Past Forward

Activating The Henry Ford Archive of Innovation

Steam-Powered Agriculture

April 6, 2015 Archive Insight

port-huron

Before the Age of Steam, American farmers hand-threshed wheat or oats with a flail. Threshing machines powered by horses or portable steam engines increased daily production of threshing by a hundred times.

In the 1800s, the large number of horses required for farming consumed a lot of grain. Starting in the 1860s, farmers began threshing grain to feed those horses with a cousin of the "iron horse" - a steam traction engine like the Port Huron Thresher shown above.

As a Michigan farm boy, Henry Ford recorded his first sight of a traction engine: "I remember that engine as though I had seen it only yesterday, for it was the first vehicle other than horse drawn that I had ever seen. It was intended to drive threshing machines and power sawmills and was simply a portable engine and a boiler mounted on wheels." The steam traction engine inspired Ford to design and manufacture automobiles. To other rural people it represented a grand transition in American agriculture, and a new community activity.

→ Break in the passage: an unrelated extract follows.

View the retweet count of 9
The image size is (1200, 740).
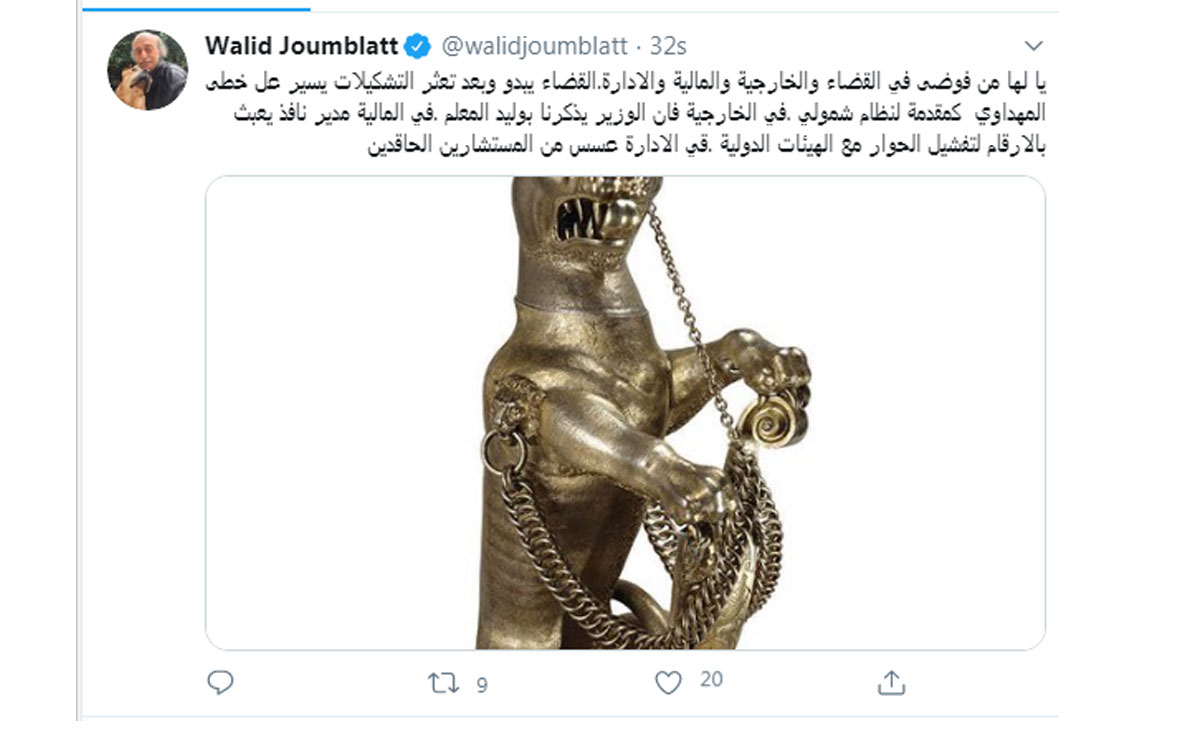(482, 685)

In 1873, Merritt and Kellog of Battle Creek, Michigan, became the first company to manufacture self-propelled steam traction engines. These engines moved from farm to farm under their own steam. Though some horse-drawn portable steam engines continued in use, the transition to these new engines was under way, and from 1880 to 1930, steam traction engines were a state-of-the-art power source for grain threshing. On larger farms in the Great Plains and West, farmers used horse-drawn or steam-powered combines, but most farmers in the oat and wheat producing sections of the Midwest relied on the steam traction engine and the separator. In the late 1910s and early 1920s, when American tractor companies geared up to transform the American farm with internal combustion tractors, tractor-drawn combines started to replace steam traction engines and grain separators. In less than a hundred years, the nature of grain production in America had changed from intense hand labor to almost total mechanization.

1916 Port Huron Steam Traction Engine, "Longfellow"

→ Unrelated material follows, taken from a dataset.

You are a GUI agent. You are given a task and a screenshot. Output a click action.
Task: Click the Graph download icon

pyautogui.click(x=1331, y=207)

  • Manufacturer: Port Huron Engine & Thresher Company
  • Date of Manufacture: December 22, 1916
  • Serial Number: 7920
  • Power off the Draw Bar: 19 horsepower
  • Power off the Flywheel: 65 horsepower
  • Steam Pressure: 175 p.s.i.
  • Fuel: Wood to start operation, coal to operate

Joseph Freund of Westphalia, Mich., purchased the machine in July 1917. He and his partner, Herman Fox, used it to power a Port Huron "Rusher" thresher-separator. How Henry Ford acquired the thresher is unclear, but it may have been purchased for use at one of the Ford farms rather than for the museum. The engine weathered the elements for a number of years outside the Armington & Sims Machine Shop in Greenfield Village. The Historical Operating Machinery specialists of Greenfield Village restored the engine to operating condition in 1981, and it has been maintained ever since.

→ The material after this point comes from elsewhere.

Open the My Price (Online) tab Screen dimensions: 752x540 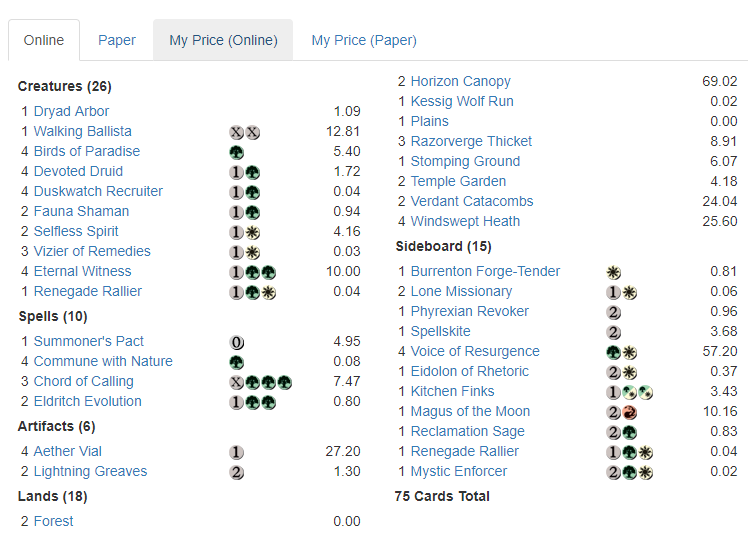[223, 40]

The Port Huron Engine & Thresher Company began manufacturing threshing machines in Battle Creek, Michigan, as the Upton Manufacturing Company. Its best known product was the "Michigan Sweepstakes" thresher-separator. In 1884, the company relocated to Port Huron, Michigan, and built its first steam engines. In 1890, it became the Port Huron Engine & Thresher Company, and continued manufacturing agricultural steam engines until the 1920s, producing more than 6,000 engines.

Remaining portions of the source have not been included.